▶ Work required: Below are the records; output them exactly from the first line through the line with "Open Host tools", stopping there.
══ Data extracts ══
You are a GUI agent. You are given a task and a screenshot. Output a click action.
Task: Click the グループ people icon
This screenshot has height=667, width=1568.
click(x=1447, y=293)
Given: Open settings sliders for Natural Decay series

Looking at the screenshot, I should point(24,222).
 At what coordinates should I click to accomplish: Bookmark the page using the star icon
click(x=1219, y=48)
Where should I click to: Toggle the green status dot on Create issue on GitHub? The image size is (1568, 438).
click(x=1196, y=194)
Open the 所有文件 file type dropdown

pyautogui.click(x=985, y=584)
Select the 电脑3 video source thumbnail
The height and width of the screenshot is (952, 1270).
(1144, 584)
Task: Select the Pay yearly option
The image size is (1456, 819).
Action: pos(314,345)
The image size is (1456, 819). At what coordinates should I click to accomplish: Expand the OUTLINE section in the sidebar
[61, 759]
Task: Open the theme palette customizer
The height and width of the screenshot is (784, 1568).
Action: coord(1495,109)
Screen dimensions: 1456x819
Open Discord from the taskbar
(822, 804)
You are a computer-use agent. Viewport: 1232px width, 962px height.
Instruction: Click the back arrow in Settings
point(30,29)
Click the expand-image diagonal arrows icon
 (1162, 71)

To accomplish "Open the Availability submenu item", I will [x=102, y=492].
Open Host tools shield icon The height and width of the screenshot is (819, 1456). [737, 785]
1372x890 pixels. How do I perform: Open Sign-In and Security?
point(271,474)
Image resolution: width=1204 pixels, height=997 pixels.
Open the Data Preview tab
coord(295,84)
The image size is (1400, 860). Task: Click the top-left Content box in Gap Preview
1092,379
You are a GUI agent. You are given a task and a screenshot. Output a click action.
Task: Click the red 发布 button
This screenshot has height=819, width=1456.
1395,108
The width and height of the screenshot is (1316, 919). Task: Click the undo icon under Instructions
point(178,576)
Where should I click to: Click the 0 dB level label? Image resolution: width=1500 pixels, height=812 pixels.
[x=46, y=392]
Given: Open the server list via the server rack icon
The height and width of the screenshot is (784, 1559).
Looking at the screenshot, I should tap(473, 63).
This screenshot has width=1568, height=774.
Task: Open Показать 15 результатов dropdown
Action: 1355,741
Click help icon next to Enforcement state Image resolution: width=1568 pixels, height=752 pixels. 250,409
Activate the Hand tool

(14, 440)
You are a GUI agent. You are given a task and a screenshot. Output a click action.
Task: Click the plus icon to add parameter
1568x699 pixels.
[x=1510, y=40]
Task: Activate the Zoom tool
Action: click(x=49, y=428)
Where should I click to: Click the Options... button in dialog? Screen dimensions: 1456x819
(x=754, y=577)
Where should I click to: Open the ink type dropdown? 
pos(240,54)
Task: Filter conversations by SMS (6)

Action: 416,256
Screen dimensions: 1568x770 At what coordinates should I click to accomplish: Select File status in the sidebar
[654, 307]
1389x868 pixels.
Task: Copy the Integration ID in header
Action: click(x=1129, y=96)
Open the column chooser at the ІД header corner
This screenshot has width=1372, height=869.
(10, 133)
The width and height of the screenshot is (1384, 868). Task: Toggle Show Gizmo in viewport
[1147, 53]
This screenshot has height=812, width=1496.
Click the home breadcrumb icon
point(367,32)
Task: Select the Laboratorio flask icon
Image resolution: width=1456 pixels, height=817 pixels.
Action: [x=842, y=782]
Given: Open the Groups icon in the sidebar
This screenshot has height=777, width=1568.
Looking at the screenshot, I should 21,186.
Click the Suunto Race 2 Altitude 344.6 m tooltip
═══
▶ Answer area:
You are a GUI agent. You are given a task and a screenshot. Output a click action.
Task: Click the グループ people icon
This screenshot has height=667, width=1568.
click(x=1447, y=293)
Given: Open settings sliders for Natural Decay series

Looking at the screenshot, I should point(24,222).
 At what coordinates should I click to accomplish: Bookmark the page using the star icon
click(x=1219, y=48)
Where should I click to: Toggle the green status dot on Create issue on GitHub? The image size is (1568, 438).
click(x=1196, y=194)
Open the 所有文件 file type dropdown

pyautogui.click(x=985, y=584)
Select the 电脑3 video source thumbnail
The height and width of the screenshot is (952, 1270).
(1144, 584)
Task: Select the Pay yearly option
The image size is (1456, 819).
Action: pos(314,345)
The image size is (1456, 819). At what coordinates should I click to accomplish: Expand the OUTLINE section in the sidebar
[61, 759]
Task: Open the theme palette customizer
The height and width of the screenshot is (784, 1568).
Action: coord(1495,109)
Screen dimensions: 1456x819
Open Discord from the taskbar
(822, 804)
You are a computer-use agent. Viewport: 1232px width, 962px height.
Instruction: Click the back arrow in Settings
point(30,29)
Click the expand-image diagonal arrows icon
 (1162, 71)

To accomplish "Open the Availability submenu item", I will [x=102, y=492].
Open Host tools shield icon The height and width of the screenshot is (819, 1456). [737, 785]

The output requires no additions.